Re: Problem during "final" run of d'Auvergne Protocol

Edward d'Auvergne Tue, 06 Mar 2012 03:50:12 -0800

Hi,

Thank you for all the details.  That really helps in narrowing down
the bug!  From all the info, the bug is without doubt within the
multi-processor package.  Cheers.  If you have a little time, we can
work together and fix this.  The changes/fixes will go into the
repository version, so you'll need a copy of that for testing.  Do you
have the subversion program installed?  If so, you can obtain the most
up to date copy from the repository by typing:


$ svn co svn://svn.gna.org/svn/relax/1.3 relax-1.3

or if this doesn't work:

$ svn co http://svn.gna.org/svn/relax/1.3 relax-1.3

If you already have a checked out copy, you can update to the newest
copy by typing:

$ svn up

I'll look at the second bug you've identifed later.  It would be
appreciated if you created a second bug report for that problem too.
I would not recommend reverting to earlier relax versions due to the
number of bug fixes and other problems solved since then.  This should
not affect the model-free results, but the bugs could bite elsewhere.
Hopefully I can fix this problem quickly.

Cheers,

Edward


P. S.  For reference, the bug report is https://gna.org/bugs/?19528.



On 6 March 2012 12:18, Hugh RW Dannatt <[email protected]> wrote:
> Hi Edward,
>
> Your description sounds very likely the cause of the problem, during
> the time where no output is being produced, the computer gets
> gradually more and more slow before finally giving up.
>
> The error is reproducible such that I have tried it on a couple of
> different machines and it has failed several times at the same stage.
> The error messages tend to vary a little, however. Here are another 2
> of the outputs given when the program has failed (I should clarify all
> of these messages came from runs done on the same machine, and the
> second was run with option "-d" but it hasn't helped very much):-
>
> Simulation 492
> Simulation 493
> Simulation 494
> Simulation 495
> Simulation 496
> Simulation 497
> Simulation 498
> Simulation 499
> Simulation 500
> Traceback (most recent call last):
>  File "/usr/local/relax-1.3.13/multi/uni_processor.py", line 136, in run
>    self.callback.init_master(self)
>  File "/usr/local/relax-1.3.13/multi/processor.py", line 263, in 
> default_init_m
> aster
> Traceback (most recent call last):
>  File "/usr/local/bin/relax", line 7, in <module>
>    relax.start()

** Tasks and exercises **
A – Copy part of the relax bug thread word for word: begin at the words "If you already" and stop after the words "could bite elsewhere.".
B – Translate this sentence from the relax bug thread into Spanish: "I would not recommend reverting to earlier relax versions due to the number of bug fixes and other problems solved since then."
C – Please pick up the relax bug thread at the point where it stops and keep writing it.
The lines after the relax bug thread aren't needed for anything.

** Stored data **

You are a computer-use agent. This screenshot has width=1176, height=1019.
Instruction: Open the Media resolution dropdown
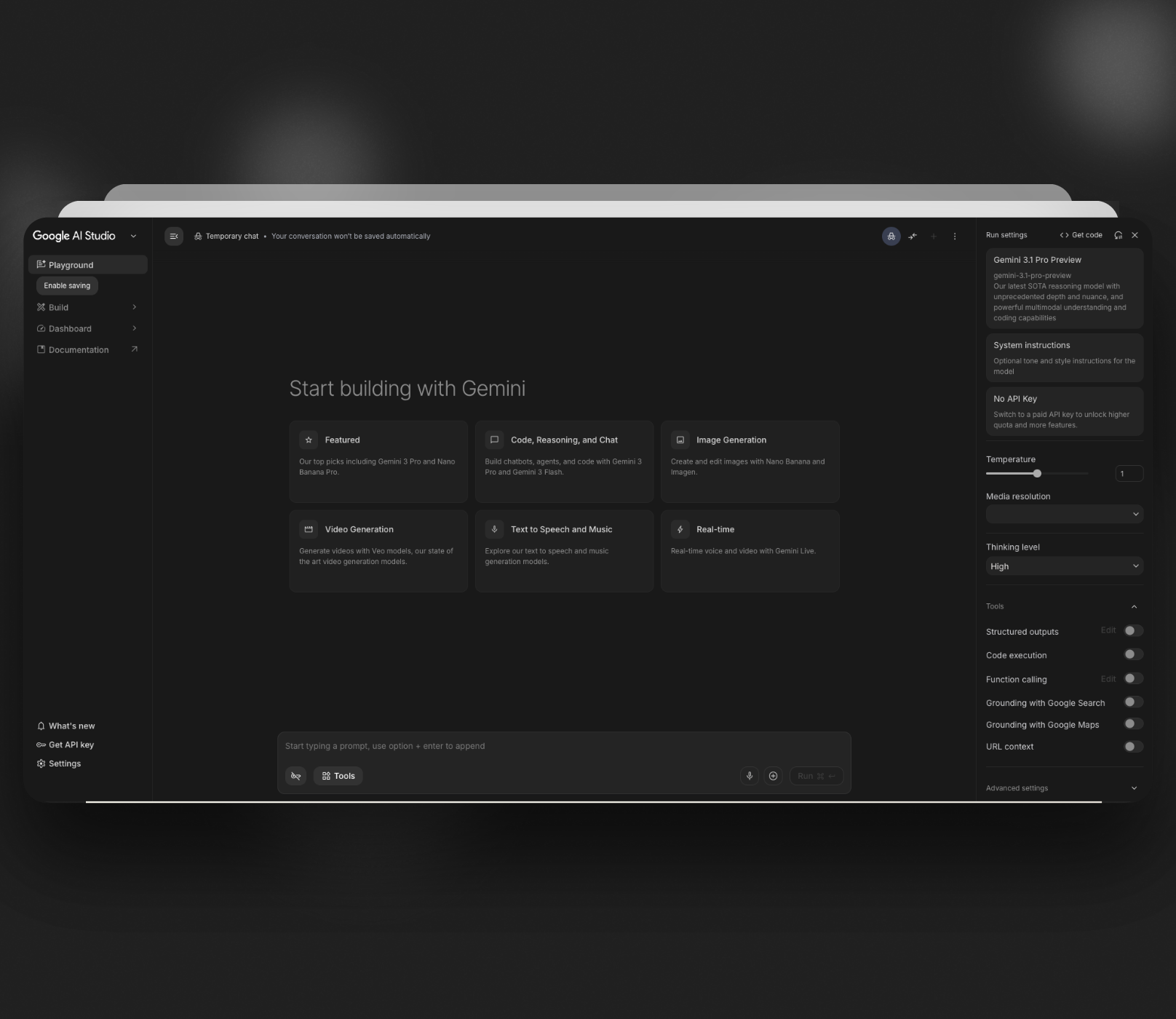tap(1064, 514)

** Expected answers **
A –
If you already have a checked out copy, you can update to the newest
copy by typing:

$ svn up

I'll look at the second bug you've identifed later.  It would be
appreciated if you created a second bug report for that problem too.
I would not recommend reverting to earlier relax versions due to the
number of bug fixes and other problems solved since then.  This should
not affect the model-free results, but the bugs could bite elsewhere.

B – No recomendaría volver a versiones anteriores de relax debido a la cantidad de correcciones de errores y otros problemas resueltos desde entonces.

C –
>  File "/usr/local/relax-1.3.13/relax.py", line 100, in start
>    processor.run()
>  File "/usr/local/relax-1.3.13/multi/uni_processor.py", line 139, in run
>    self.callback.handle_exception(self, e)
>  File "/usr/local/relax-1.3.13/multi/processor.py", line 250, in 
> default_handle
> _exception
>    traceback.print_exc(file=sys.stderr)
>  File "/usr/lib/python2.6/traceback.py", line 227, in print_exc
>    print_exception(etype, value, tb, limit, file)
>  File "/usr/lib/python2.6/traceback.py", line 125, in print_exception
>    print_tb(tb, limit, file)
>  File "/usr/lib/python2.6/traceback.py", line 69, in print_tb
>    line = linecache.getline(filename, lineno, f.f_globals)
>  File "/usr/lib/python2.6/linecache.py", line 14, in getline
>    lines = getlines(filename, module_globals)
>  File "/usr/lib/python2.6/linecache.py", line 40, in getlines
>    return updatecache(filename, module_globals)
>  File "/usr/lib/python2.6/linecache.py", line 136, in updatecache
>    lines = fp.readlines()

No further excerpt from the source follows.